Taken from their home, forced to leave their country, put to work in labour camps, frozen and starved, Adam and his family doubt that they will ever make it out alive. Even if they were to get away, they might freeze to death, or starve, or the bears might get them. For the Polish refugees, the whole of the USSR becomes a prison from which there is seemingly no escape.

 

A Winter’s Day in 1939 is a story of family, the harsh realities of war, and the fight for survival against the odds.  Adam and his family are ripped from their safe, comfortable life in Poland and transported to prison camps in Russia, in freezing conditions and with little to eat and drink.  They get transported in dirty, stinking train carriages with a stove and a pipe as a toilet, live in cramped barracks with many other families, and are forced to work for the good of Russia.  People die of exposure to the freezing conditions and disease is rife.  In these conditions you need to have to will to survive, and for Adam and his family, this is what is keeping them going.

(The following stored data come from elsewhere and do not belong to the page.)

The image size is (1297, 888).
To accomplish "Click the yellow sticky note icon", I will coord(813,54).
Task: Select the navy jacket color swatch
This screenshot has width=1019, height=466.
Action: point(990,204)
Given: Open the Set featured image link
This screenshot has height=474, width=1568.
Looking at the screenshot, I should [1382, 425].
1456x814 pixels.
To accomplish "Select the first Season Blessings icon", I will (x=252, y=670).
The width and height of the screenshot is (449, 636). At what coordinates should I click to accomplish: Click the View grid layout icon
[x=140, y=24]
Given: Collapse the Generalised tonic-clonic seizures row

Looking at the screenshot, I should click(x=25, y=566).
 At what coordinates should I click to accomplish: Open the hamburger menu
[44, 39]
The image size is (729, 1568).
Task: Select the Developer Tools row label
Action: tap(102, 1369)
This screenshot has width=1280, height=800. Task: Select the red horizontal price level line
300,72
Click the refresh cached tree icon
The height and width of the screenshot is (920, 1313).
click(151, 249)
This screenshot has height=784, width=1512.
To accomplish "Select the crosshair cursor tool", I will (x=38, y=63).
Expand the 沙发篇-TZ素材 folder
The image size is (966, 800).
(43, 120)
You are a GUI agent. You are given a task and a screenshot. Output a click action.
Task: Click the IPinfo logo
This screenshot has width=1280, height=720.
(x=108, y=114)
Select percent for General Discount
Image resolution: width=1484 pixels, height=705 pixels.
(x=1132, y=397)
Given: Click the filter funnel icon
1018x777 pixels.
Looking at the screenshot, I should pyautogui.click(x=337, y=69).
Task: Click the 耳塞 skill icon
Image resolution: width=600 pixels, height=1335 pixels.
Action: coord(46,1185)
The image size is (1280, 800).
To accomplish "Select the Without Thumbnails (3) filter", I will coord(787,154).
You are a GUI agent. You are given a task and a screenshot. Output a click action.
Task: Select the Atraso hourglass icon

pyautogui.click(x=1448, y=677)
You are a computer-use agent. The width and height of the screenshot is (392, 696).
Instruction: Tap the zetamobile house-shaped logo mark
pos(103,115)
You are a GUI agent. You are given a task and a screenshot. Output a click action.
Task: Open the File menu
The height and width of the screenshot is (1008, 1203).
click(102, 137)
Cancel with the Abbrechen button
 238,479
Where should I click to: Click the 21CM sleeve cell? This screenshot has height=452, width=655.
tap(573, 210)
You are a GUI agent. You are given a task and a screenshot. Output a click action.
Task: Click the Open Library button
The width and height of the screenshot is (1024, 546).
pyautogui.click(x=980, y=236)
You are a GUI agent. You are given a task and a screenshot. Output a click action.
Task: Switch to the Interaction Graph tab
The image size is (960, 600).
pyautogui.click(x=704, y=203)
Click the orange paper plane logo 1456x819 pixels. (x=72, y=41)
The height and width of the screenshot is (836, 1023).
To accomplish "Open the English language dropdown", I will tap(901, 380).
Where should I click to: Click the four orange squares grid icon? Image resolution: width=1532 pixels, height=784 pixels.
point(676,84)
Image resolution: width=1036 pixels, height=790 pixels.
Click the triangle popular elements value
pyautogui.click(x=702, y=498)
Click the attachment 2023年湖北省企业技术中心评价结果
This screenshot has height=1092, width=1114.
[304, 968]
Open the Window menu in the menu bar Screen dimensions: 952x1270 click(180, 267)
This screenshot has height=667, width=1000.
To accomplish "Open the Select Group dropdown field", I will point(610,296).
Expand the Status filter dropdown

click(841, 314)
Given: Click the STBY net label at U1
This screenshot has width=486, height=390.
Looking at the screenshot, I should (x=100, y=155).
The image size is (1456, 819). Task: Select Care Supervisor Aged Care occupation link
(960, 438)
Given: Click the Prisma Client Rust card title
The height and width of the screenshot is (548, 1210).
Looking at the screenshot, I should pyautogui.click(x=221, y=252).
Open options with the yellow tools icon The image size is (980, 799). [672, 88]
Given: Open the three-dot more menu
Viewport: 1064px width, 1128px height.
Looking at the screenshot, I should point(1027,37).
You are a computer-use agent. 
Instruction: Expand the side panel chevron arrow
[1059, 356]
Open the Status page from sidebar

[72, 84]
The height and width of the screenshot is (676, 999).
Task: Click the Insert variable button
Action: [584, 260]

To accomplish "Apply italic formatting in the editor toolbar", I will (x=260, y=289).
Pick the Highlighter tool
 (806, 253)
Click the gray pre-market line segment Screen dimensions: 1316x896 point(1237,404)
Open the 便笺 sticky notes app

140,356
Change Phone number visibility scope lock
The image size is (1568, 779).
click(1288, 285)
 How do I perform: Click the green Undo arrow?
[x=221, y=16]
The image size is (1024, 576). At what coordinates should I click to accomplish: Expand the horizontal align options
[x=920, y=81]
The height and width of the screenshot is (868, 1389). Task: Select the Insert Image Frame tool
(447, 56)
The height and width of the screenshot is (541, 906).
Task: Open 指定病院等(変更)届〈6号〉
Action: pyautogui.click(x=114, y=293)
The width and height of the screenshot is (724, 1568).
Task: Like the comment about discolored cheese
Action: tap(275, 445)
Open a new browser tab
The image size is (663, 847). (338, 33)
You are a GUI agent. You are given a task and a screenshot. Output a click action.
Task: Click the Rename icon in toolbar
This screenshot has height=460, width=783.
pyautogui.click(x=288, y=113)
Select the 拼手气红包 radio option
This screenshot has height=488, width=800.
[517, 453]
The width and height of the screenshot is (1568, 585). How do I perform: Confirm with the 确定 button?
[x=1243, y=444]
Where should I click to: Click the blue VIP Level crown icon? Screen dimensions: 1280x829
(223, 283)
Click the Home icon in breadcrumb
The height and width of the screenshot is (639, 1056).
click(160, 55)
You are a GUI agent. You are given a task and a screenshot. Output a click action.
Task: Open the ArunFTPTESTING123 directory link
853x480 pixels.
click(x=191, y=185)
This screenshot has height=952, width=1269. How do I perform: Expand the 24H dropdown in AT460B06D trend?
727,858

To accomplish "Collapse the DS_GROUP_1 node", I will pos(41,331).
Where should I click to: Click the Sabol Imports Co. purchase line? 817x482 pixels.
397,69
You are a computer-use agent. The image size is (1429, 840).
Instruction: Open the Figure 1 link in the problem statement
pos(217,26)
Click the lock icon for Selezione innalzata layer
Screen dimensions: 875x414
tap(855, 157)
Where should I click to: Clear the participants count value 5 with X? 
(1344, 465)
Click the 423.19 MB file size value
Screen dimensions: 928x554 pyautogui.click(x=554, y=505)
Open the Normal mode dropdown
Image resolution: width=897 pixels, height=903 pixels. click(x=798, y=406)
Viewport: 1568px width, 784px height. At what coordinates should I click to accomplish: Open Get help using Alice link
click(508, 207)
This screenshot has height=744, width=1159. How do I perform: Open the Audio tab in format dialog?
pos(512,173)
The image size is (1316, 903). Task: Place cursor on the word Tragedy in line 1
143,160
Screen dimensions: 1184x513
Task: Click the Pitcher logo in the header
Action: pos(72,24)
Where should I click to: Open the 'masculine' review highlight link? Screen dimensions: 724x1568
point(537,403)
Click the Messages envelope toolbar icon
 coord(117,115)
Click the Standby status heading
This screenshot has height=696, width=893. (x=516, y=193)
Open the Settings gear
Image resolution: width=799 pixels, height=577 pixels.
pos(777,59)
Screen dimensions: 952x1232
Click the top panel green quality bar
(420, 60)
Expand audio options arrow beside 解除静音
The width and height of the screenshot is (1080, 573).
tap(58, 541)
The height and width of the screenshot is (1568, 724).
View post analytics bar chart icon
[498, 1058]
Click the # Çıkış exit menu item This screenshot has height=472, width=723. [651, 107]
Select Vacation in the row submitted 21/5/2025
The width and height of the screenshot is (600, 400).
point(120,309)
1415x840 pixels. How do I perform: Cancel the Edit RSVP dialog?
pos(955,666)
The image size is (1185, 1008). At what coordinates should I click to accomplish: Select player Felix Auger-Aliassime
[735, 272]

The story is narrated by Adam, so you see everything through his eyes.  You feel how much he wants to survive and how important his family is to him. You get a real sense of how desperate their situation gets as time goes by, especially when it comes to food.  When a clerk at one of the evacuation centers apologizes to Adam for the lack of food, Adam says ‘He sounded sorry about it but that was no help to us.  You couldn’t eat ‘sorry.” You want so much for Adam and his family to survive the war and be able to return home, but you don’t know if their story will have a happy ending.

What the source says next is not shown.